The reason that location of printing matters is that the presses were different at Sparta than at later print sites. Presses at Sparta were newspaper-style web presses, on which the interior of a saddle-stitched comic came off the press already folded and collated into a complete unit of interior pages. Comics printed at other locations tend to be printed on sheetfed presses. Sheetfed presses provide generally superior reproduction, but the pages come off the press as large flat sheets that have to be cut, collated, and folded in a separate step. It was during this separate step that additional advertising signatures were being added to the books that I discussed in earlier threads.

I have before me two copies of Captain America 380 (Dec. 1990).
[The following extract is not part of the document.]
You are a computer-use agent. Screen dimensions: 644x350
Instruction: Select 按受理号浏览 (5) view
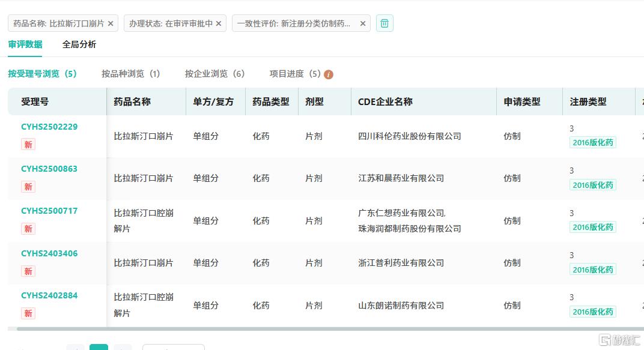[x=42, y=74]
The direct-sales copy has a four-page signature in the centerfold, on cover stock, advertising Sega Genesis, Tiger Electronics, and Nintendo (I assume all direct-sales copies had this insert when shipped). The newsstand copy does not have such an insert (I assume all newsstand copies didn't have the insert). This is the earliest comic that I know of in which additional advertising pages were bound in to copies intended for the direct-sales market.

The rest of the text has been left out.